WHAT YOU ARE ASKED TO DO:
Return the records, each one exactly as written.

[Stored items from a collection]
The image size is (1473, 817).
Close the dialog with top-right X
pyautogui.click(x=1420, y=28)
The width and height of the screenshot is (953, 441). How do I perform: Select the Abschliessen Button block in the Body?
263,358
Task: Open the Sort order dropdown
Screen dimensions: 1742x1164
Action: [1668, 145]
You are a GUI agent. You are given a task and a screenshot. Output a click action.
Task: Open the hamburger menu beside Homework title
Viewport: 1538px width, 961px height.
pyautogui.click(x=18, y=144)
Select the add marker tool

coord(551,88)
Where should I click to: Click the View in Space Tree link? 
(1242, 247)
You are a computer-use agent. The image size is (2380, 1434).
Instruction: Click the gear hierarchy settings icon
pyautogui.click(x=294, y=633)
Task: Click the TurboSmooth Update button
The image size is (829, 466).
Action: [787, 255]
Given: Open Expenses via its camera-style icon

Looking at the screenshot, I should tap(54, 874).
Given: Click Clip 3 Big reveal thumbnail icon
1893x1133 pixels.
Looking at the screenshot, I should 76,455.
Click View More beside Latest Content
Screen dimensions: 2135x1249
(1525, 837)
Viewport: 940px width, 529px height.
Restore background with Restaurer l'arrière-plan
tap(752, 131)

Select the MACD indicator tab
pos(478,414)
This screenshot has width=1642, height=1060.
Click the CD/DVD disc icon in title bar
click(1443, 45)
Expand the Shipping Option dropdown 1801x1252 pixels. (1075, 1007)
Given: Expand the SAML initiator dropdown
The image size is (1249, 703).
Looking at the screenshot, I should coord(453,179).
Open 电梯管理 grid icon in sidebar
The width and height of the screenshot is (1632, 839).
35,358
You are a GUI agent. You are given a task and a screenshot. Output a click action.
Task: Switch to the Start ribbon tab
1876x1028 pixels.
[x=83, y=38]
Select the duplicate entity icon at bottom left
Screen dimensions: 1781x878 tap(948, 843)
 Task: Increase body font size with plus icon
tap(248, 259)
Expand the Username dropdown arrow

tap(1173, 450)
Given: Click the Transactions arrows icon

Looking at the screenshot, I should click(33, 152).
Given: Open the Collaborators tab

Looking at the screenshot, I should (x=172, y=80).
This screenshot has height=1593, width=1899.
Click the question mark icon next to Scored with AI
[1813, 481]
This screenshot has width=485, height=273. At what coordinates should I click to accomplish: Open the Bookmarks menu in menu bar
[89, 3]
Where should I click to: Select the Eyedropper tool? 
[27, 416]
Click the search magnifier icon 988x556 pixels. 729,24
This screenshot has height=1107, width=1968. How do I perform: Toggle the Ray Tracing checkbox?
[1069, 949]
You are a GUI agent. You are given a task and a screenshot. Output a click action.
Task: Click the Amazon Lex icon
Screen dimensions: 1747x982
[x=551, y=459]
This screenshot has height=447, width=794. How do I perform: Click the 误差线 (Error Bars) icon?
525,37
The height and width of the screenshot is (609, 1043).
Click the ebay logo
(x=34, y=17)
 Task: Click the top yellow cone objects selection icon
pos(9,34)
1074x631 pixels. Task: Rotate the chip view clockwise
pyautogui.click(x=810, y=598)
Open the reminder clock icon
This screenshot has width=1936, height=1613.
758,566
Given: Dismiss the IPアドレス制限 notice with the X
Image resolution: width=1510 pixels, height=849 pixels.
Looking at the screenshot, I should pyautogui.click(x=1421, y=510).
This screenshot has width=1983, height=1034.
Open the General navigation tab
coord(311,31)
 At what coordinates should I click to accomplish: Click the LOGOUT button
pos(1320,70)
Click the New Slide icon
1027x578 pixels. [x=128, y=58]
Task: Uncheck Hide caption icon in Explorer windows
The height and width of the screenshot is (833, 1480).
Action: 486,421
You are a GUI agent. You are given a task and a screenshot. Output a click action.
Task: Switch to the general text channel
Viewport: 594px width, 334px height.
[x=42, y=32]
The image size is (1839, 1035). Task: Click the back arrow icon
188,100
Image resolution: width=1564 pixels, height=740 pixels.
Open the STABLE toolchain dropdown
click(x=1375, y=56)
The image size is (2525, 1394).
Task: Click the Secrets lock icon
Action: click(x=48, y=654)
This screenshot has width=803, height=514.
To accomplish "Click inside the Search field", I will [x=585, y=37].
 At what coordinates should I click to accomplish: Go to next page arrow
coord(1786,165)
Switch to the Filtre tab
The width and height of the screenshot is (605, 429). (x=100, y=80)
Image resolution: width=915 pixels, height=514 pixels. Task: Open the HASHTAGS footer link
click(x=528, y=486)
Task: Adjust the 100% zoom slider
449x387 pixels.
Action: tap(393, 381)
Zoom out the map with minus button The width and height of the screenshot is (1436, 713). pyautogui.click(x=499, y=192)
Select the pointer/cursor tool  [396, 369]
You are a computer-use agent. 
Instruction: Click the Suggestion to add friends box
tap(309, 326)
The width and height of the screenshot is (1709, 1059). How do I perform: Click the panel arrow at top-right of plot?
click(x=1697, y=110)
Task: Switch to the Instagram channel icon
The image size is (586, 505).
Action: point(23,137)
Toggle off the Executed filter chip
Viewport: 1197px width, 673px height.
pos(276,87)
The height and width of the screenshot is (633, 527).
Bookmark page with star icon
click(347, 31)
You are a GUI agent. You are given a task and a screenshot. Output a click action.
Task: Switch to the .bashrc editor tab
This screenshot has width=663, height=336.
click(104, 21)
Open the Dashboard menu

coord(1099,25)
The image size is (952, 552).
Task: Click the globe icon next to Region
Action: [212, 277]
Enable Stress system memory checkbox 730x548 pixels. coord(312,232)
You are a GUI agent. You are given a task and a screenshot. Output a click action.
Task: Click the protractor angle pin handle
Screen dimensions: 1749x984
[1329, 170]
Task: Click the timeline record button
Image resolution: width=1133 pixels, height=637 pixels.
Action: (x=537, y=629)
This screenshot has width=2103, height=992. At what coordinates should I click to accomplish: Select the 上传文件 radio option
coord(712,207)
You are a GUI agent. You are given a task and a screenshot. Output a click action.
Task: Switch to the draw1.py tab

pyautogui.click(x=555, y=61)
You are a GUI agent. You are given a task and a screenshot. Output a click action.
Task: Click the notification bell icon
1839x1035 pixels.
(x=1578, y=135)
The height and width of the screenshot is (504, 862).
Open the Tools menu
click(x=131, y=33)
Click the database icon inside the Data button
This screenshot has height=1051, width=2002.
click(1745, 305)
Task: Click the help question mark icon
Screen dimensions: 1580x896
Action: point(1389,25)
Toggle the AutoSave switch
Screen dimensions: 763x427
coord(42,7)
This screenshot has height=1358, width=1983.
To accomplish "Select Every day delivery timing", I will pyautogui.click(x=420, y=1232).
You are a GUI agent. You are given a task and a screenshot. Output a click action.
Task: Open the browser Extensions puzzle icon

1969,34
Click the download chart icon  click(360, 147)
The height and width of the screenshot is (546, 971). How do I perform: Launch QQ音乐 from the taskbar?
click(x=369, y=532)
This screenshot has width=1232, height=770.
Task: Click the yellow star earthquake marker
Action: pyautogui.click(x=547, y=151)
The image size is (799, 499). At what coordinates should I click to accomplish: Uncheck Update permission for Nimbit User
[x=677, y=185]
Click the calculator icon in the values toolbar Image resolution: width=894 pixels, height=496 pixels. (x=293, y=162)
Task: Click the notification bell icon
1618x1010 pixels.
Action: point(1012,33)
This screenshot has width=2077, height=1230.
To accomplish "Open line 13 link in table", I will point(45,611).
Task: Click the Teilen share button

EXERCISE SOLUTION:
The image size is (1473, 817).
Close the dialog with top-right X
pyautogui.click(x=1420, y=28)
The width and height of the screenshot is (953, 441). How do I perform: Select the Abschliessen Button block in the Body?
263,358
Task: Open the Sort order dropdown
Screen dimensions: 1742x1164
Action: [1668, 145]
You are a GUI agent. You are given a task and a screenshot. Output a click action.
Task: Open the hamburger menu beside Homework title
Viewport: 1538px width, 961px height.
pyautogui.click(x=18, y=144)
Select the add marker tool

coord(551,88)
Where should I click to: Click the View in Space Tree link? 
(1242, 247)
You are a computer-use agent. The image size is (2380, 1434).
Instruction: Click the gear hierarchy settings icon
pyautogui.click(x=294, y=633)
Task: Click the TurboSmooth Update button
The image size is (829, 466).
Action: [787, 255]
Given: Open Expenses via its camera-style icon

Looking at the screenshot, I should tap(54, 874).
Given: Click Clip 3 Big reveal thumbnail icon
1893x1133 pixels.
Looking at the screenshot, I should 76,455.
Click View More beside Latest Content
Screen dimensions: 2135x1249
(1525, 837)
Viewport: 940px width, 529px height.
Restore background with Restaurer l'arrière-plan
tap(752, 131)

Select the MACD indicator tab
pos(478,414)
This screenshot has width=1642, height=1060.
Click the CD/DVD disc icon in title bar
click(1443, 45)
Expand the Shipping Option dropdown 1801x1252 pixels. (1075, 1007)
Given: Expand the SAML initiator dropdown
The image size is (1249, 703).
Looking at the screenshot, I should coord(453,179).
Open 电梯管理 grid icon in sidebar
The width and height of the screenshot is (1632, 839).
35,358
You are a GUI agent. You are given a task and a screenshot. Output a click action.
Task: Switch to the Start ribbon tab
1876x1028 pixels.
[x=83, y=38]
Select the duplicate entity icon at bottom left
Screen dimensions: 1781x878 tap(948, 843)
 Task: Increase body font size with plus icon
tap(248, 259)
Expand the Username dropdown arrow

tap(1173, 450)
Given: Click the Transactions arrows icon

Looking at the screenshot, I should click(33, 152).
Given: Open the Collaborators tab

Looking at the screenshot, I should (x=172, y=80).
This screenshot has height=1593, width=1899.
Click the question mark icon next to Scored with AI
[1813, 481]
This screenshot has width=485, height=273. At what coordinates should I click to accomplish: Open the Bookmarks menu in menu bar
[89, 3]
Where should I click to: Select the Eyedropper tool? 
[27, 416]
Click the search magnifier icon 988x556 pixels. 729,24
This screenshot has height=1107, width=1968. How do I perform: Toggle the Ray Tracing checkbox?
[1069, 949]
You are a GUI agent. You are given a task and a screenshot. Output a click action.
Task: Click the Amazon Lex icon
Screen dimensions: 1747x982
[x=551, y=459]
This screenshot has height=447, width=794. How do I perform: Click the 误差线 (Error Bars) icon?
525,37
The height and width of the screenshot is (609, 1043).
Click the ebay logo
(x=34, y=17)
 Task: Click the top yellow cone objects selection icon
pos(9,34)
1074x631 pixels. Task: Rotate the chip view clockwise
pyautogui.click(x=810, y=598)
Open the reminder clock icon
This screenshot has width=1936, height=1613.
758,566
Given: Dismiss the IPアドレス制限 notice with the X
Image resolution: width=1510 pixels, height=849 pixels.
Looking at the screenshot, I should pyautogui.click(x=1421, y=510).
This screenshot has width=1983, height=1034.
Open the General navigation tab
coord(311,31)
 At what coordinates should I click to accomplish: Click the LOGOUT button
pos(1320,70)
Click the New Slide icon
1027x578 pixels. [x=128, y=58]
Task: Uncheck Hide caption icon in Explorer windows
The height and width of the screenshot is (833, 1480).
Action: 486,421
You are a GUI agent. You are given a task and a screenshot. Output a click action.
Task: Switch to the general text channel
Viewport: 594px width, 334px height.
[x=42, y=32]
The image size is (1839, 1035). Task: Click the back arrow icon
188,100
Image resolution: width=1564 pixels, height=740 pixels.
Open the STABLE toolchain dropdown
click(x=1375, y=56)
The image size is (2525, 1394).
Task: Click the Secrets lock icon
Action: click(x=48, y=654)
This screenshot has width=803, height=514.
To accomplish "Click inside the Search field", I will [x=585, y=37].
 At what coordinates should I click to accomplish: Go to next page arrow
coord(1786,165)
Switch to the Filtre tab
The width and height of the screenshot is (605, 429). (x=100, y=80)
Image resolution: width=915 pixels, height=514 pixels. Task: Open the HASHTAGS footer link
click(x=528, y=486)
Task: Adjust the 100% zoom slider
449x387 pixels.
Action: tap(393, 381)
Zoom out the map with minus button The width and height of the screenshot is (1436, 713). pyautogui.click(x=499, y=192)
Select the pointer/cursor tool  [396, 369]
You are a computer-use agent. 
Instruction: Click the Suggestion to add friends box
tap(309, 326)
The width and height of the screenshot is (1709, 1059). How do I perform: Click the panel arrow at top-right of plot?
click(x=1697, y=110)
Task: Switch to the Instagram channel icon
The image size is (586, 505).
Action: point(23,137)
Toggle off the Executed filter chip
Viewport: 1197px width, 673px height.
pos(276,87)
The height and width of the screenshot is (633, 527).
Bookmark page with star icon
click(347, 31)
You are a GUI agent. You are given a task and a screenshot. Output a click action.
Task: Switch to the .bashrc editor tab
This screenshot has width=663, height=336.
click(104, 21)
Open the Dashboard menu

coord(1099,25)
The image size is (952, 552).
Task: Click the globe icon next to Region
Action: [212, 277]
Enable Stress system memory checkbox 730x548 pixels. coord(312,232)
You are a GUI agent. You are given a task and a screenshot. Output a click action.
Task: Click the protractor angle pin handle
Screen dimensions: 1749x984
[1329, 170]
Task: Click the timeline record button
Image resolution: width=1133 pixels, height=637 pixels.
Action: (x=537, y=629)
This screenshot has width=2103, height=992. At what coordinates should I click to accomplish: Select the 上传文件 radio option
coord(712,207)
You are a GUI agent. You are given a task and a screenshot. Output a click action.
Task: Switch to the draw1.py tab

pyautogui.click(x=555, y=61)
You are a GUI agent. You are given a task and a screenshot. Output a click action.
Task: Click the notification bell icon
1839x1035 pixels.
(x=1578, y=135)
The height and width of the screenshot is (504, 862).
Open the Tools menu
click(x=131, y=33)
Click the database icon inside the Data button
This screenshot has height=1051, width=2002.
click(1745, 305)
Task: Click the help question mark icon
Screen dimensions: 1580x896
Action: point(1389,25)
Toggle the AutoSave switch
Screen dimensions: 763x427
coord(42,7)
This screenshot has height=1358, width=1983.
To accomplish "Select Every day delivery timing", I will pyautogui.click(x=420, y=1232).
You are a GUI agent. You are given a task and a screenshot. Output a click action.
Task: Open the browser Extensions puzzle icon

1969,34
Click the download chart icon  click(360, 147)
The height and width of the screenshot is (546, 971). How do I perform: Launch QQ音乐 from the taskbar?
click(x=369, y=532)
This screenshot has width=1232, height=770.
Task: Click the yellow star earthquake marker
Action: pyautogui.click(x=547, y=151)
The image size is (799, 499). At what coordinates should I click to accomplish: Uncheck Update permission for Nimbit User
[x=677, y=185]
Click the calculator icon in the values toolbar Image resolution: width=894 pixels, height=496 pixels. (x=293, y=162)
Task: Click the notification bell icon
1618x1010 pixels.
Action: point(1012,33)
This screenshot has width=2077, height=1230.
To accomplish "Open line 13 link in table", I will point(45,611).
Task: Click the Teilen share button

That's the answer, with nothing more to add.